The wrong loop is "tweak a word, run once, judge by vibes." Single runs are noisy because the model samples from a distribution (see the LLM mental model). The right loop:
- Collect 10–20 representative inputs, including the edge cases that bite you.
- Change one thing in the prompt at a time.
- Run the whole set; compare aggregate quality, not a single lucky output.
- Keep the change only if it helps on average without regressing edge cases.
Prompts are code. They deserve version control, a small eval set, and changes justified by evidence rather than by which phrasing felt clever.
Order matters. Models weight the start and end of the prompt more heavily than the middle. Put the core instruction near the top, the actual input near the bottom, and restate any non-negotiable constraint ("JSON only") right before the model generates.
"Be detailed and thorough" and "be concise" pull in opposite directions; including both gives the model permission to pick whichever is easier and call it compliance. When two instructions conflict, the model resolves the conflict — and not always your way. State the priority explicitly.

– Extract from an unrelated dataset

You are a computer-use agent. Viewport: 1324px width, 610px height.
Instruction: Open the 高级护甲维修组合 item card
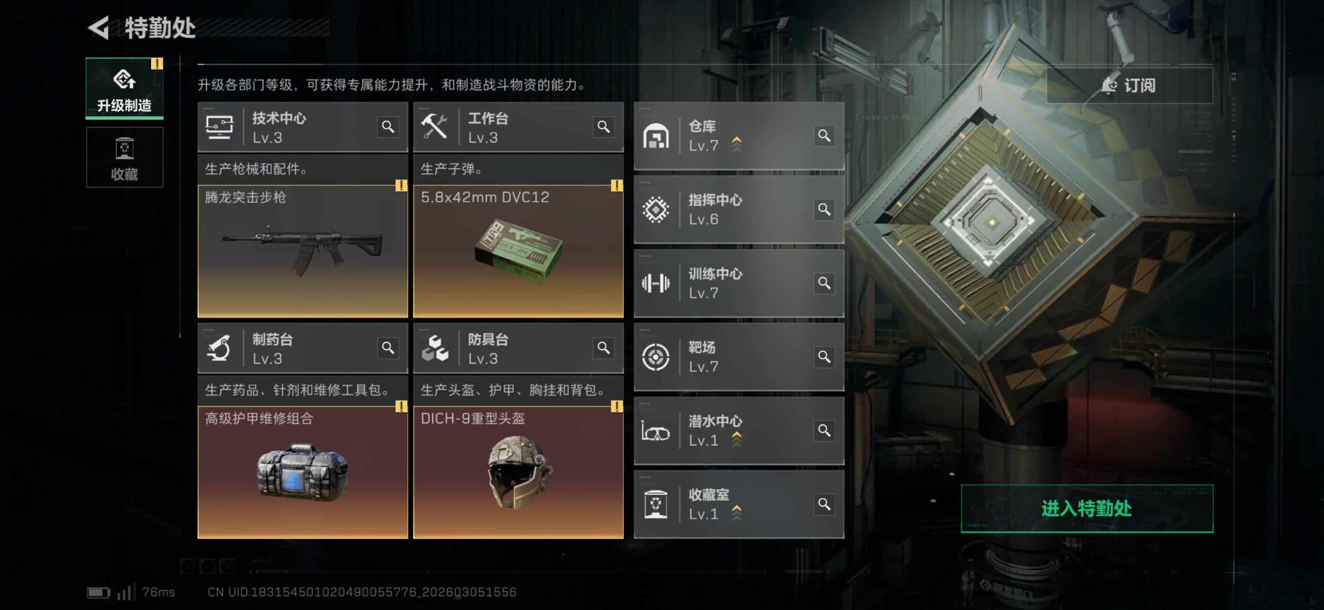303,472
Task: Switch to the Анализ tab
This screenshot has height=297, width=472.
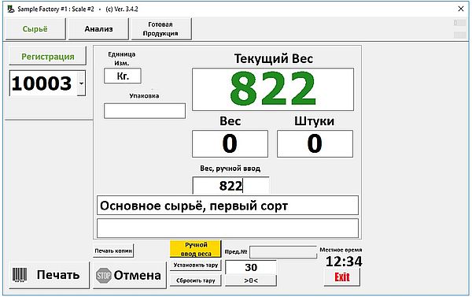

The minimum viable prompt template.
Most production prompts decompose into five labelled parts. Naming them turns "rewrite the prompt" into "which part is weak?"
# 1. ROLE / FRAMING — who the model is acting as You are a support-triage assistant. # 2. TASK — the single instruction, specific Classify each ticket and extract the blocking issue. # 3. CONTEXT — the data + rules it needs Categories: billing, bug, feature-request, other. Policy: anything mentioning "data loss" is priority=high. # 4. EXAMPLES — 1-2 worked cases (optional) Ticket: "App crashed, lost my draft" -> {"cat":"bug","priority":"high"} # 5. OUTPUT FORMAT — exact shape, restated last Return only JSON: {"cat": ..., "priority": ...}
You will not need all five every time, but when a prompt underperforms, walking these slots in order finds the gap faster than rewording the whole thing.
Deliverable
You can now diagnose a weak prompt by lever rather than by feel: is the instruction specific, is the context sufficient, would an example help, is the output shape pinned? You iterate against a small fixed input set instead of single noisy runs, you place critical instructions at the boundaries, and you treat the prompt as versioned code. Every other building block in this section — tool calling, RAG, structured outputs — is ultimately a prompt with extra machinery, so these habits compound.